Exercise requirements
Count how many lines in the items below contain the string "filter". Give only the number.

Input

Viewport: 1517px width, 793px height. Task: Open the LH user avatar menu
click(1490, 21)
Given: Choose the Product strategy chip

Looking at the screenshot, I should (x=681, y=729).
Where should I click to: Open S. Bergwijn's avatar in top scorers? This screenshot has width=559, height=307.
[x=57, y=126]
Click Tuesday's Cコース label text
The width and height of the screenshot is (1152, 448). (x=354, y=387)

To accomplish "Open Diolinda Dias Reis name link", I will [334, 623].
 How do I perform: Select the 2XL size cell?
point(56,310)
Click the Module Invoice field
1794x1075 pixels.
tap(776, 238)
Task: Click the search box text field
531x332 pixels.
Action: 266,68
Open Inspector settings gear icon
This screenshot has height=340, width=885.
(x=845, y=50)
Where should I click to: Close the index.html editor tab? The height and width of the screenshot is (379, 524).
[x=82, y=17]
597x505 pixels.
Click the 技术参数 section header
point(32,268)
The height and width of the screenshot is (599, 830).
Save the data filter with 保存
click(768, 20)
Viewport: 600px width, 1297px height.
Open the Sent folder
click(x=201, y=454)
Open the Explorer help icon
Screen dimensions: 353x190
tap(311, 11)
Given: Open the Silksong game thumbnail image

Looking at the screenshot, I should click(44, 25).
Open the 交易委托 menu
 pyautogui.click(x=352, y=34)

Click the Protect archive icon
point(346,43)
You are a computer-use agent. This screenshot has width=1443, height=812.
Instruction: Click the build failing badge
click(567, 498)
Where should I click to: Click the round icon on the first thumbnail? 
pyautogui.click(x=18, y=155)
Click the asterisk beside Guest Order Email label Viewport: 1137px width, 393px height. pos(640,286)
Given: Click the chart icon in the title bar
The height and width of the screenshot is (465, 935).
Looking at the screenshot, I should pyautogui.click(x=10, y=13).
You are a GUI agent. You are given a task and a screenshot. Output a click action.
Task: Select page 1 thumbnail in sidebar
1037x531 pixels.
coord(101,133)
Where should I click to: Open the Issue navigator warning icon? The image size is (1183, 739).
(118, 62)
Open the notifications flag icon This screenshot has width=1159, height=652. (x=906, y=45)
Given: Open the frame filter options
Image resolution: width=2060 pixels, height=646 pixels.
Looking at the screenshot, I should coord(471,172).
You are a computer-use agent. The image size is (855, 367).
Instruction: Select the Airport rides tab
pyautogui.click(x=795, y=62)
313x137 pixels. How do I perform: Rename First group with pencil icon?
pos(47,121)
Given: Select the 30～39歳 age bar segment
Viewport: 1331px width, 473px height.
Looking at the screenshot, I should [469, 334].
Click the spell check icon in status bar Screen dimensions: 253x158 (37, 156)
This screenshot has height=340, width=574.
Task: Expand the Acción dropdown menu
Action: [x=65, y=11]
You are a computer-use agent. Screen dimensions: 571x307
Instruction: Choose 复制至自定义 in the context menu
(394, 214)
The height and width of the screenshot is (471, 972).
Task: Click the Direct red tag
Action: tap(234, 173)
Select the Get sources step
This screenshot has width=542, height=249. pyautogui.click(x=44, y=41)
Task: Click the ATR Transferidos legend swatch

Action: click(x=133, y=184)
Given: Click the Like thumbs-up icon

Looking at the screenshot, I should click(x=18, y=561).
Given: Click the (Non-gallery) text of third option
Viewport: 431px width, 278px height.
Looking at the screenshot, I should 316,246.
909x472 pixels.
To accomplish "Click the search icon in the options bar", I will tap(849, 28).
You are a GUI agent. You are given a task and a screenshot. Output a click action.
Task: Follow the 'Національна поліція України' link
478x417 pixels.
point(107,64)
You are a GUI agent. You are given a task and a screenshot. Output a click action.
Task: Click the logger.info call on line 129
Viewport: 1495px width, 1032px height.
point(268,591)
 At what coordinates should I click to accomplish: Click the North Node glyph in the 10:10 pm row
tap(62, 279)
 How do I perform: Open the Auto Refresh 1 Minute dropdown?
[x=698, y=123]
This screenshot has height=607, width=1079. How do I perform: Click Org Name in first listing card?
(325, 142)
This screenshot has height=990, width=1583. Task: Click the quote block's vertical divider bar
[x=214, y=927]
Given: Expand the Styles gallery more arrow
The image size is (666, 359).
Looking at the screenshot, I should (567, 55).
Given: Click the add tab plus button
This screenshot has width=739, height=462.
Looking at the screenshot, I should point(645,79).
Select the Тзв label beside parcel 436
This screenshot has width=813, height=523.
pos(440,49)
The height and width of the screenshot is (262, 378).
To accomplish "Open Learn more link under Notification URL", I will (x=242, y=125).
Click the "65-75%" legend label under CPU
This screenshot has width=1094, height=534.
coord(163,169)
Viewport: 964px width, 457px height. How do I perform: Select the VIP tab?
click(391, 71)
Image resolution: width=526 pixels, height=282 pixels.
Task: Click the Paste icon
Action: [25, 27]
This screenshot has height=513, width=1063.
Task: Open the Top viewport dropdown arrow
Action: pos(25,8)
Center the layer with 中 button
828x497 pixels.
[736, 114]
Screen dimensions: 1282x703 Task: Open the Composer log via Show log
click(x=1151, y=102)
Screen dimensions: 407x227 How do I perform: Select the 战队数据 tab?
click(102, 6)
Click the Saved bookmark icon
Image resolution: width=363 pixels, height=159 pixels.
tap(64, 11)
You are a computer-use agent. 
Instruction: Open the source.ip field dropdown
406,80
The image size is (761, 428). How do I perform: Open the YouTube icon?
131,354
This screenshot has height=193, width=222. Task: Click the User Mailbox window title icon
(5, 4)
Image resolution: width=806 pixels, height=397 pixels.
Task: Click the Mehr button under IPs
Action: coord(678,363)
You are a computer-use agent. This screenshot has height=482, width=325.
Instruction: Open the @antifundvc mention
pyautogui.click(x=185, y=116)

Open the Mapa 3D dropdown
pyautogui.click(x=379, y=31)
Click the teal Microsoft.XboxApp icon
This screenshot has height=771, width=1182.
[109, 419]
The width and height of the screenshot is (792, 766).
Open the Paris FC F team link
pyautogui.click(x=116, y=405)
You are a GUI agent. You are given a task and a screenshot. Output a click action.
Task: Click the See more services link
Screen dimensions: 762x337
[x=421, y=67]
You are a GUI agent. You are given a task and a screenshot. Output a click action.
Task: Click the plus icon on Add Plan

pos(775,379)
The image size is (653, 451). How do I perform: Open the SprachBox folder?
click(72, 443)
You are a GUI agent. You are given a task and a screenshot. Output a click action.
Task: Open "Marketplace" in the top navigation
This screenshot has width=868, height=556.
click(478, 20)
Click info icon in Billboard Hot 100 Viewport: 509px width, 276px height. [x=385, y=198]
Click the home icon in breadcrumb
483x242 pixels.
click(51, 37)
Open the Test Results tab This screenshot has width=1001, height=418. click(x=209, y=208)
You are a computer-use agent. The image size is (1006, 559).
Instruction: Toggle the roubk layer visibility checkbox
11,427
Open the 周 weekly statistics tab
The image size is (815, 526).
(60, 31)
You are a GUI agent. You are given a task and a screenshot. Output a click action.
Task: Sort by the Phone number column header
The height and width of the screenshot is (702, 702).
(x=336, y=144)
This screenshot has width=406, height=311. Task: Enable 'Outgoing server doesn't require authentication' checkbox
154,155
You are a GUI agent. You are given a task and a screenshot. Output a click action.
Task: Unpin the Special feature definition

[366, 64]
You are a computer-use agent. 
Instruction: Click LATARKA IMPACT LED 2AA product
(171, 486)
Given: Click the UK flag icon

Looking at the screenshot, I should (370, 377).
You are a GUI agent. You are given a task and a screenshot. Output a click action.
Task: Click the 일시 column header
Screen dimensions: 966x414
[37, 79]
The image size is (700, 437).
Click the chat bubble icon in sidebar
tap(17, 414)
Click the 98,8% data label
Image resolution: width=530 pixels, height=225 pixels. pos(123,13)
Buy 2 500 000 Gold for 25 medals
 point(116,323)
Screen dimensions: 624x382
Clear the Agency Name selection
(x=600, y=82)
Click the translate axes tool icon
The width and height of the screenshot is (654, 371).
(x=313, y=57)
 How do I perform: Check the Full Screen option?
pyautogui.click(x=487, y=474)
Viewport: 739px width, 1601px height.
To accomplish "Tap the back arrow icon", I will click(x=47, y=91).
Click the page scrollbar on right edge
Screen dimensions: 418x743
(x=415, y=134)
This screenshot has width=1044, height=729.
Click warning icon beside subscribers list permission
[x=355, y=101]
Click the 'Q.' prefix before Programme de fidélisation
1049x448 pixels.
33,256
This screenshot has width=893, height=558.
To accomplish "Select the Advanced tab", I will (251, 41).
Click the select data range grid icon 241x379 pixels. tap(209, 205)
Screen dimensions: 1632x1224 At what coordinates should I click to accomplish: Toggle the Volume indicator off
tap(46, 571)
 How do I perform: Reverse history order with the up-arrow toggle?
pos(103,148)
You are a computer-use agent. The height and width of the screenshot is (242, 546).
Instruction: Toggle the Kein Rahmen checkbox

Solution to this exercise
2